→ 目的
以下の提示テキストのうち、「特に最新最高傑作「K192」」を含む語句から始めて「からやり直すことにしていた。」の直後で終わる範囲を、一字一句変えずに返してください。

→ 提示テキスト
↓
そういえば店を初めてからのこの5年だけが「いまはコロナで休業やから小説を書いたりクリエイティヴなことをしていい時」と「いまは経営が厳しいから女主人&経営者として店のことだけしなくてはいけない時」と雨季乾季のようにシーズンでわけた暮らしをしているのだった。その創作的乾季の時期にも言葉の雨が降る(いや湧くとしようか)からは逃れられず、ただ自分がそれを「いまは書いている小説がないので」小説的なものではなく第六感的な何かかと思って、原稿用紙の中にではなく暮らしの中に反映しようとして、そして言葉は暮らしを揺蕩い行く場所がなく、納めどころに困ってわたしは四苦八苦していたということなんだろう。
特に最新最高傑作「K192」(「棄ておかれたものたちの物語」に改題するかも)が、デビューした時の賞より小さな賞の下読みで落ちたあたりからは「いま全く小説で稼いでない」わけなので小説は趣味、生活を支えてるのは店なんだから、女主人業をまず優先、月モカとフードの仕込みであればフードの仕込み優先と考えてこの1年くらいを過ごしてきた。
出版界にとって透明人間であれば自分はもう「小説家ではないのかもしれない」わけだから、小説家を名乗る自分を疑うところからやり直すことにしていた。
「いやいやそうでなくて、何で稼いでるかとか、収益をどこから得てるとかとかじゃなくて性質(たち)の話をしてるねん」
彼女は言った。
↑
→ 抽出資料
↓
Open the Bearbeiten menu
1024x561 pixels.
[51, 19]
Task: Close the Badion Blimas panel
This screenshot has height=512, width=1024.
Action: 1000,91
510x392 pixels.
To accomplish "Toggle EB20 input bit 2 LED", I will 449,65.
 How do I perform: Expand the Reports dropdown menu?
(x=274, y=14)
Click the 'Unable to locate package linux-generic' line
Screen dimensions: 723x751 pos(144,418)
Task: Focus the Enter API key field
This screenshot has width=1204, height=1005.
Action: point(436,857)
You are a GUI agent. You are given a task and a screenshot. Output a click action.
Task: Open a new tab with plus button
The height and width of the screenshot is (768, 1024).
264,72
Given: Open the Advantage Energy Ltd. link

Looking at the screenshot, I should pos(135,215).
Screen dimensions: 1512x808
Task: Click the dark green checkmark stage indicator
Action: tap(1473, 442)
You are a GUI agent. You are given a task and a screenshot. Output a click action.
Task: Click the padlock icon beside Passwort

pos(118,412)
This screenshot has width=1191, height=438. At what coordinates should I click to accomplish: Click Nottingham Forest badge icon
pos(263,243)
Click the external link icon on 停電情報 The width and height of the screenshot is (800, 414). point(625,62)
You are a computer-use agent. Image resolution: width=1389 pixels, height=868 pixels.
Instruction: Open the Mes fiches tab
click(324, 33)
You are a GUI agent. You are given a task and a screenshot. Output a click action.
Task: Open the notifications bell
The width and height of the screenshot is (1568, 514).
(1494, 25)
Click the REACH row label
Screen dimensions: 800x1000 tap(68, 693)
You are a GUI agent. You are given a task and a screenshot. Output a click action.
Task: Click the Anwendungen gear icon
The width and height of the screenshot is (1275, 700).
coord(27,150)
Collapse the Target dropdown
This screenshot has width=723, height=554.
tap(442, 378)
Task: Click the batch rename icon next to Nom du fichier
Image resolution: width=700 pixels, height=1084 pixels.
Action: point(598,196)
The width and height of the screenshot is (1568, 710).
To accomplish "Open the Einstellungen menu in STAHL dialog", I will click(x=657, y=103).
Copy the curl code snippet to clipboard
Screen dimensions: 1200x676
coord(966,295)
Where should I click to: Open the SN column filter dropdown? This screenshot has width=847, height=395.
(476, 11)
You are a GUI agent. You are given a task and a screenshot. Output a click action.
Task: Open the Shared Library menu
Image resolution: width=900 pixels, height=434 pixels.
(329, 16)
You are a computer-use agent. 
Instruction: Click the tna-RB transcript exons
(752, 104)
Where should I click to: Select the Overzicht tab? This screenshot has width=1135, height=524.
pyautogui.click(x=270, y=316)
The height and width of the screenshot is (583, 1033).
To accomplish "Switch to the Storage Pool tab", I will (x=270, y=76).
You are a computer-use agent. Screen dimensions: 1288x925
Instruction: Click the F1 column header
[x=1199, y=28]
↑
→ 正解
特に最新最高傑作「K192」(「棄ておかれたものたちの物語」に改題するかも)が、デビューした時の賞より小さな賞の下読みで落ちたあたりからは「いま全く小説で稼いでない」わけなので小説は趣味、生活を支えてるのは店なんだから、女主人業をまず優先、月モカとフードの仕込みであればフードの仕込み優先と考えてこの1年くらいを過ごしてきた。
出版界にとって透明人間であれば自分はもう「小説家ではないのかもしれない」わけだから、小説家を名乗る自分を疑うところからやり直すことにしていた。